Context for the Trump Administration’s New Defense Budget

Context for the Trump Administration’s New Budget Priorities

 

The Trump Administration’s new budget provides a 10% increase ($54 billion) in military spending. What are the context and the rationales?

The United States already spends more ($597 billion) than the next seven countries (China, Saudi Arabia, Russia United Kingdom, India, France and Japan) combined; many of these countries are our allies, not our enemies. The next largest defense spender, China, spends less than 1/3rd of what we spend on defense.

We already spend 3.3% of our nation’s Gross Domestic Product on defense; that’s 50% higher than the average percent of GDP spent in the rest of the world, and we have a very high GDP to begin with. The proposed Trump Administration increase of $54 billion for defense is about equal to what France, Great Britain and India each spend on their national defense budget.

What is the rationale? During World War Two, we were defending against Nazism, Fascism and a militaristic expansionist Japan. Today, we are bogged down in religious and ethnic civil wars in Syria, Iraq and Afghanistan at a 2016-17 cost of about $55 billion annually. Under the Obama Administration, we have cut those costs from close to $180 billion annually when President Obama took office.

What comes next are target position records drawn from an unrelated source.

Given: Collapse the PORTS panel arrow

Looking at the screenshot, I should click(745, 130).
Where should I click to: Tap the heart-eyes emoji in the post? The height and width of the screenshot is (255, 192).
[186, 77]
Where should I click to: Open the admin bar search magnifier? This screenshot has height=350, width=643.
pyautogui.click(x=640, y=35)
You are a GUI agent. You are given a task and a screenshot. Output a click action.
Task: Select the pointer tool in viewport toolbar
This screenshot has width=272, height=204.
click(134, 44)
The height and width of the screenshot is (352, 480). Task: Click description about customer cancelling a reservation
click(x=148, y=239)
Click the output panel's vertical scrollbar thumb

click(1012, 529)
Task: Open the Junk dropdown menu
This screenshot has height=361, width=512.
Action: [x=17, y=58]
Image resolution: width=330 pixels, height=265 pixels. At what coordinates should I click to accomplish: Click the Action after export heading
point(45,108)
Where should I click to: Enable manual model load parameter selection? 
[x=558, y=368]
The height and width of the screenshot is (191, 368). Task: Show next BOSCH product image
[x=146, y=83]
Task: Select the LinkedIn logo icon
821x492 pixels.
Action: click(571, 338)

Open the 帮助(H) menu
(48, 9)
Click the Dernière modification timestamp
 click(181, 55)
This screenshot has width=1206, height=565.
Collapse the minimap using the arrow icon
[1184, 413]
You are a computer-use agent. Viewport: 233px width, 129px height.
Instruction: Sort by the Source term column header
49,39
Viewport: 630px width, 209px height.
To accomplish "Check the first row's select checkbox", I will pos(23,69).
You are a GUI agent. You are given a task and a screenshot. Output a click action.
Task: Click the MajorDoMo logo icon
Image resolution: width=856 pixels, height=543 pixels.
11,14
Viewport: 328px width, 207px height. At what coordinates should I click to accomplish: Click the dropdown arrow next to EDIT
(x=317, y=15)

What are the threats facing President Trump? ISIS in the Middle East where the Iraqis, Kurds and Free Syrian Army are doing most of the fighting and the US is in a support and training role. Russia in the Baltics and Balkans where President Trump has been alienating many of our NATO partners at a time when President Putin needs to see a strong united European/US diplomatic response backed up by economic sanctions. North Korea testing ballistic and nuclear weapons in East Asia in the very place where we have been threatening to get into a trade war with the Chinese who have the best leverage with the North Koreans. China seeking regional maritime dominion in the South China Sea through which much of the world’s commerce flows.

Is President Trump anticipating military action? Does America First mean a neo-militaristic America? If not, why are we stripping all of nation’s our social and economic development programs to the bone to pay for this large increase in an already bloated budget?